[Required work] Once you have read the entries, please say how many lines hold the string "tool", giving the number only.

Recorded data
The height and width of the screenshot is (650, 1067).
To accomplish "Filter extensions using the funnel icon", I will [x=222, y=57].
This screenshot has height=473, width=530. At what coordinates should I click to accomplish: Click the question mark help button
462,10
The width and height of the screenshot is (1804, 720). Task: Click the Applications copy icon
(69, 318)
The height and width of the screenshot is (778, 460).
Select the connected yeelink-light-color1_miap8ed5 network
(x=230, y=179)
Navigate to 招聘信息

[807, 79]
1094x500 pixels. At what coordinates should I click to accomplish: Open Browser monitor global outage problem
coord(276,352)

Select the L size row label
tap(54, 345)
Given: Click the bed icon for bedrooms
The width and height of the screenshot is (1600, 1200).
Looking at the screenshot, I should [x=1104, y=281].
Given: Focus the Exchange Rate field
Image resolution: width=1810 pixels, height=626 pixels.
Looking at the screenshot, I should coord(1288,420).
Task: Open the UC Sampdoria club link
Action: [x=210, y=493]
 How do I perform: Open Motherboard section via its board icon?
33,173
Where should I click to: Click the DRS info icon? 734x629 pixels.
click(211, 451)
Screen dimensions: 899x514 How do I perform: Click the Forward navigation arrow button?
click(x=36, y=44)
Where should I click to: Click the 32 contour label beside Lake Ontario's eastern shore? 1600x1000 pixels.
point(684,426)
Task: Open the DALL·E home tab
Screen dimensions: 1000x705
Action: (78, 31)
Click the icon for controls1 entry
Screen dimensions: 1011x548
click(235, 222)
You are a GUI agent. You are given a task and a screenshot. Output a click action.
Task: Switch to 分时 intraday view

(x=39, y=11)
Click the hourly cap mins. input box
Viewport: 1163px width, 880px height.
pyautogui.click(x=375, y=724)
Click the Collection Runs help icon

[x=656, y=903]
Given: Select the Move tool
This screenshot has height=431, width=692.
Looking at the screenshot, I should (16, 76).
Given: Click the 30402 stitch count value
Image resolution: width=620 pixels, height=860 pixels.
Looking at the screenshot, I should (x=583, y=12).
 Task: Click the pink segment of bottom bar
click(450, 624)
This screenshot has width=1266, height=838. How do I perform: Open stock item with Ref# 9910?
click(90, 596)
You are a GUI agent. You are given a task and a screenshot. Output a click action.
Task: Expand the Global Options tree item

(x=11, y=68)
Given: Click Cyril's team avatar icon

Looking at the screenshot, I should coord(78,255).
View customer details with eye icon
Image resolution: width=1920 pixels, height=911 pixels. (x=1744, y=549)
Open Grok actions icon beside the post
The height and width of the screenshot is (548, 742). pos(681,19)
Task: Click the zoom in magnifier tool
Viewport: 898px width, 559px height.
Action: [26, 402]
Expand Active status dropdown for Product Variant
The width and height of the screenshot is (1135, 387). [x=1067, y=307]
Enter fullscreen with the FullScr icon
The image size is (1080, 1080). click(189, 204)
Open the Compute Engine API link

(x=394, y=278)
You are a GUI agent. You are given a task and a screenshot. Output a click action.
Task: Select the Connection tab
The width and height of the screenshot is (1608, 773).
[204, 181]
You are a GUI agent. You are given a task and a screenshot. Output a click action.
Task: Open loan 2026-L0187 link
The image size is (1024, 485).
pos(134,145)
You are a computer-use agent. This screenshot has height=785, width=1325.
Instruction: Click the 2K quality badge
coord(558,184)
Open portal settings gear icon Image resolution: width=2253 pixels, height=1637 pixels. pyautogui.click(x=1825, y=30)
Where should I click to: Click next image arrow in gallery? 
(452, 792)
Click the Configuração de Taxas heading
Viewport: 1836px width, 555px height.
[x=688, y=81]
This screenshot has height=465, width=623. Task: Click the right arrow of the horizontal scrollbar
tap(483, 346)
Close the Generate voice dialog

[Task solution] 2